## Activity
Could the lines from the top of the material to the line that contains "Task: Click the Now button in playlist area" be retyped exactly, both included and pictures omitted?

## Available data
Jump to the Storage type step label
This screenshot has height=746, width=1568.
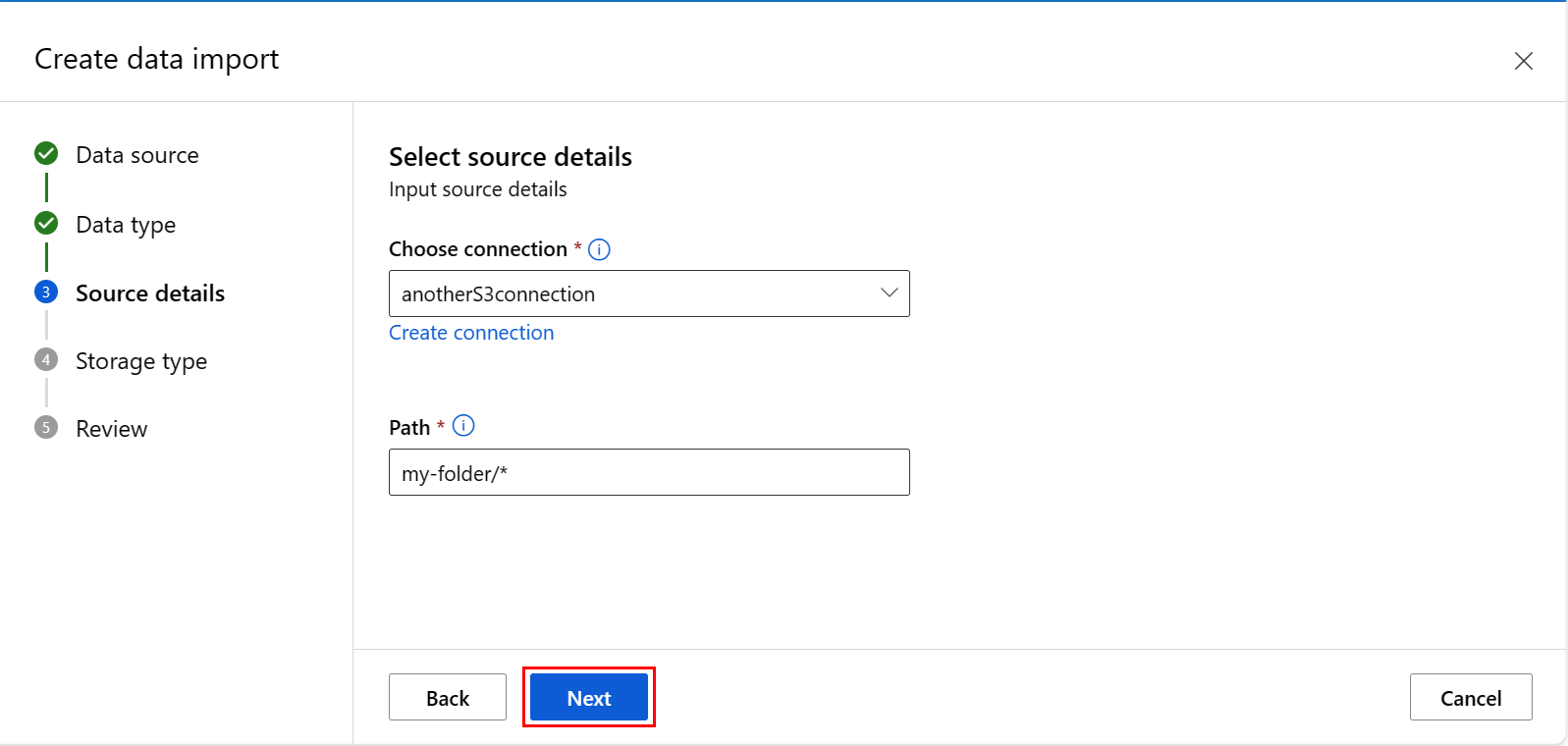tap(141, 361)
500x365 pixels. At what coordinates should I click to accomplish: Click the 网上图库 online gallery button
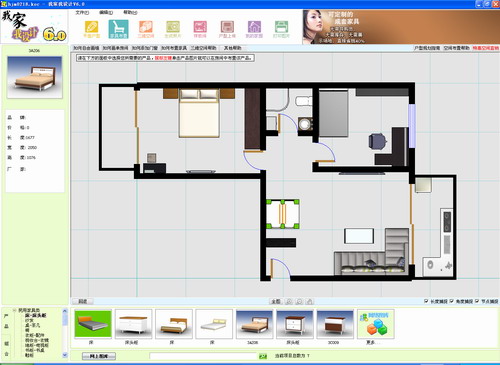[99, 356]
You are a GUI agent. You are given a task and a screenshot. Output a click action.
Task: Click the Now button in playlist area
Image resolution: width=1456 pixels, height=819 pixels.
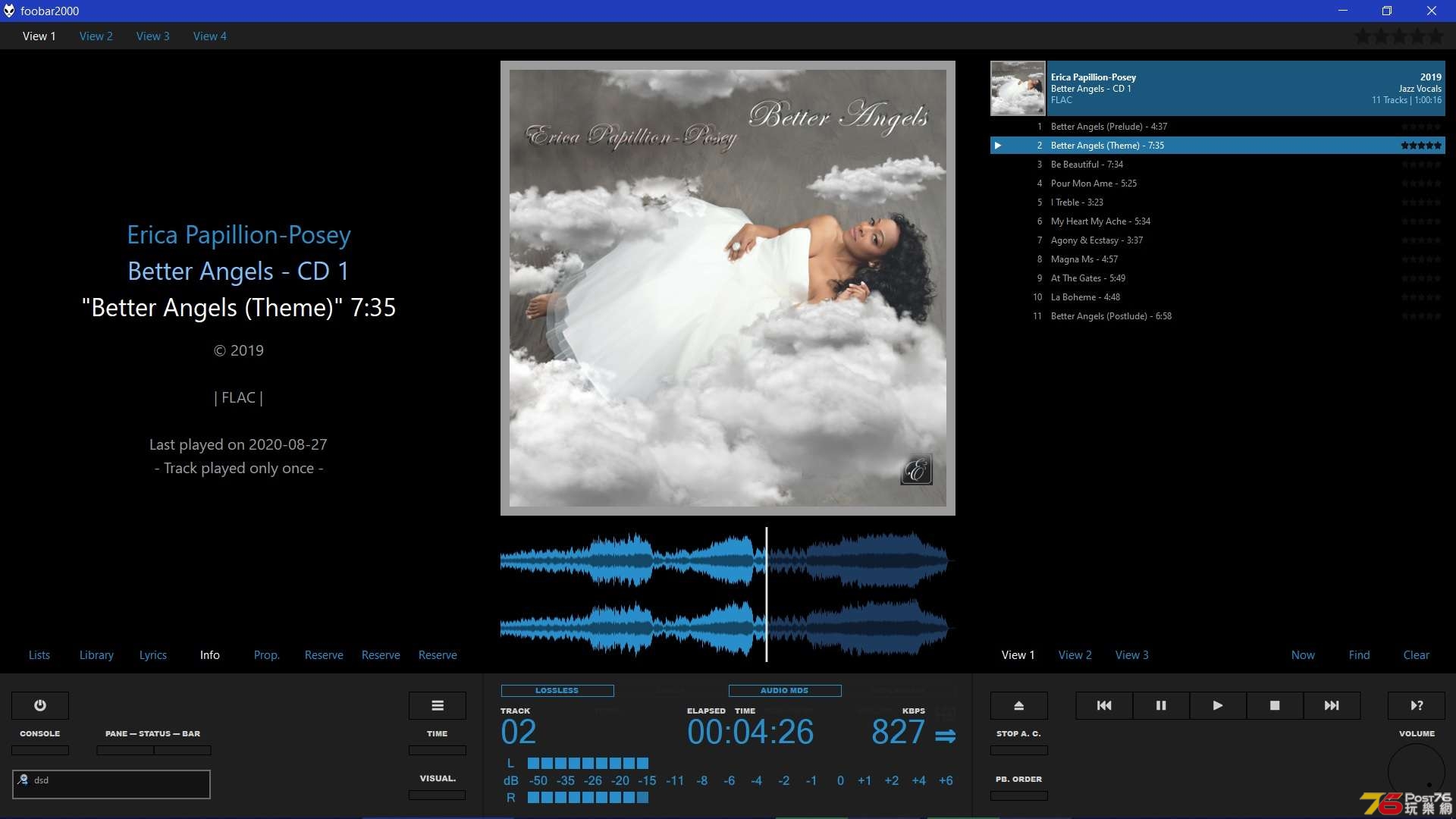coord(1303,654)
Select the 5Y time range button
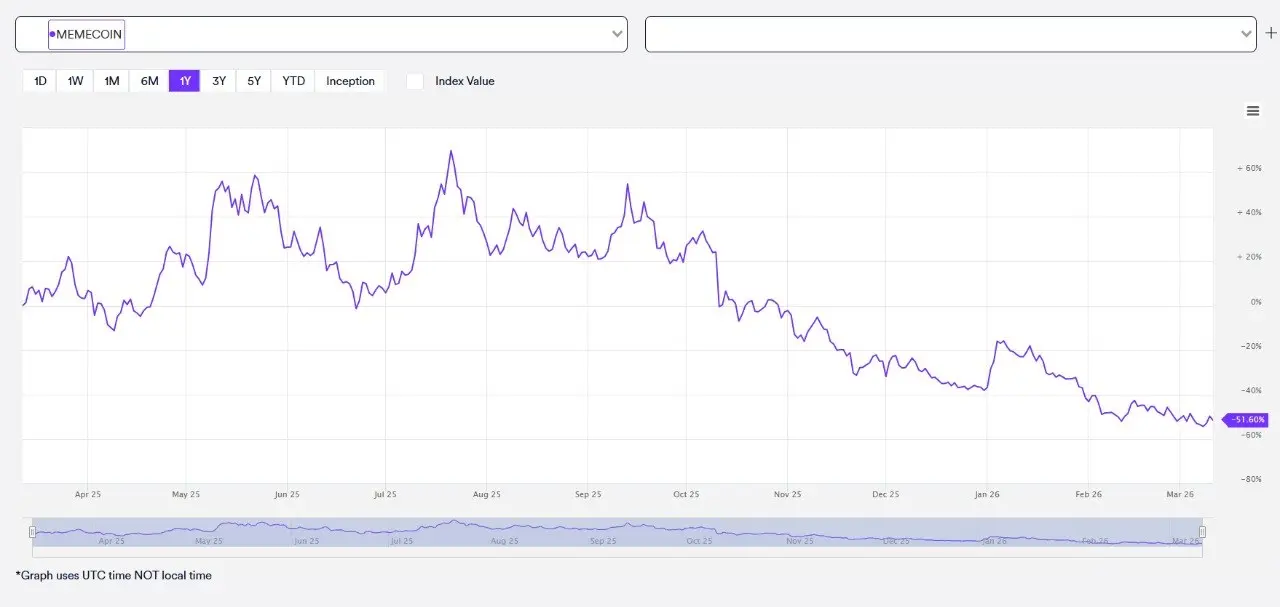This screenshot has height=607, width=1280. pos(253,80)
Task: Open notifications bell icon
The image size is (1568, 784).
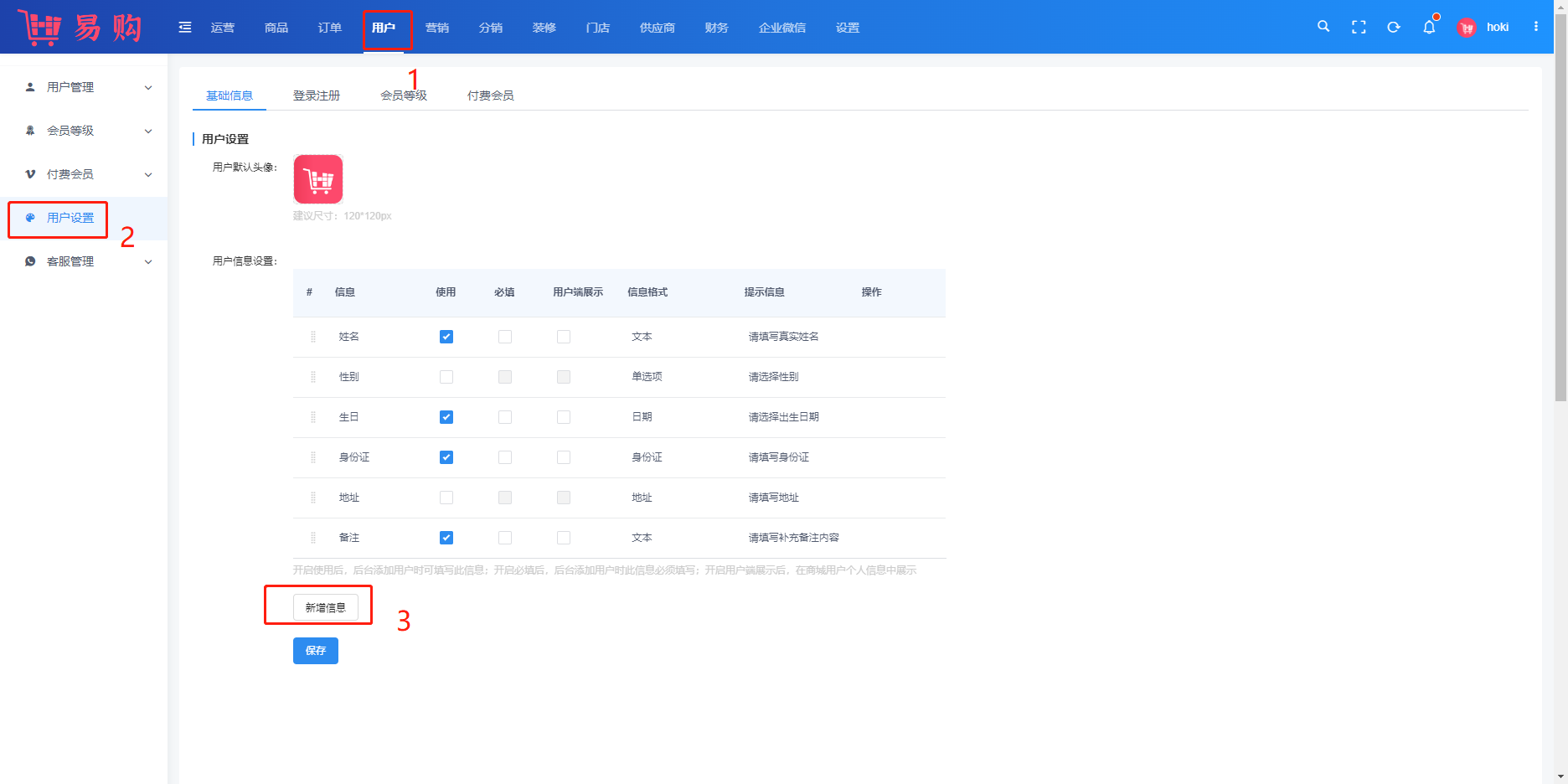Action: tap(1429, 28)
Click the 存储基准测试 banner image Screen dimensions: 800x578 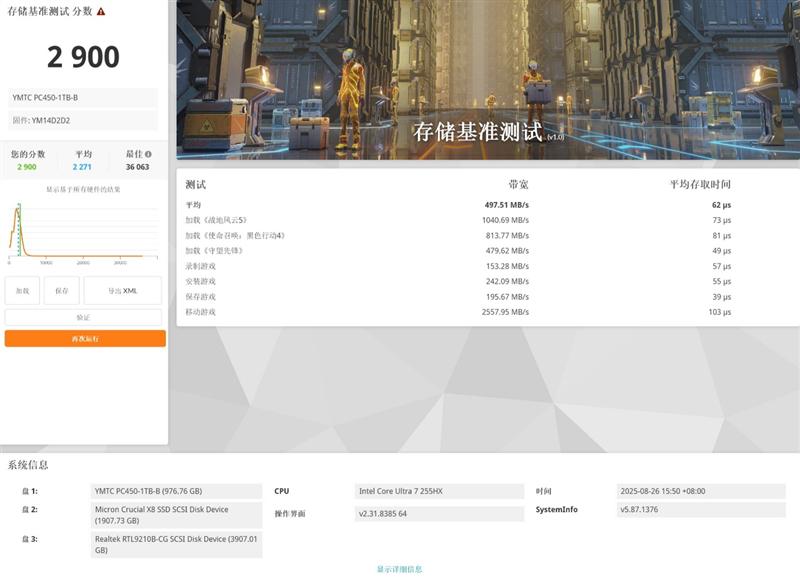[x=488, y=80]
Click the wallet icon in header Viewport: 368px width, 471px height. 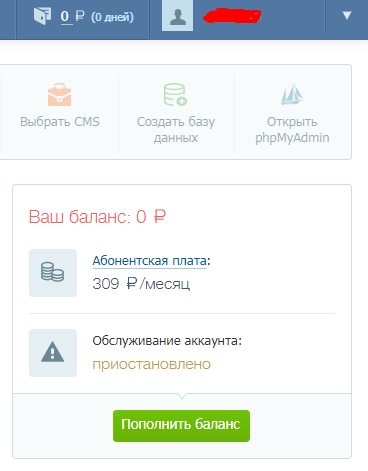click(42, 16)
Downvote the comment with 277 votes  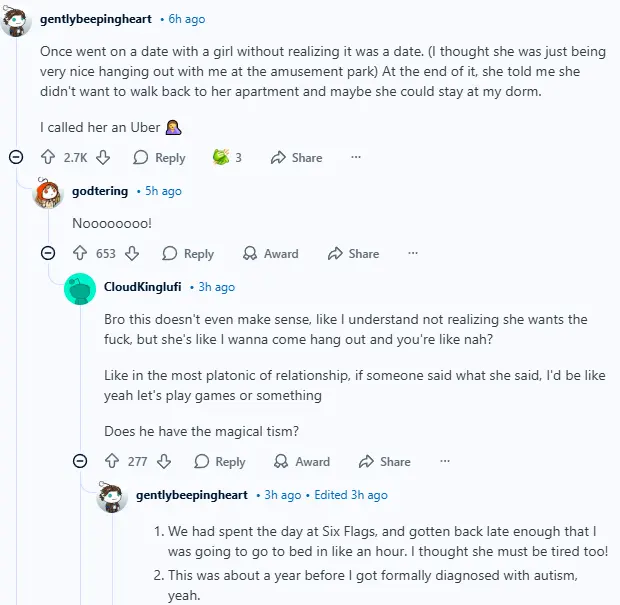[165, 462]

## Written answer
Jump to the Storage type step label
This screenshot has height=746, width=1568.
tap(141, 361)
500x365 pixels. At what coordinates should I click to accomplish: Click the 网上图库 online gallery button
[99, 356]
You are a GUI agent. You are given a task and a screenshot. Output a click action.
Task: Click the Now button in playlist area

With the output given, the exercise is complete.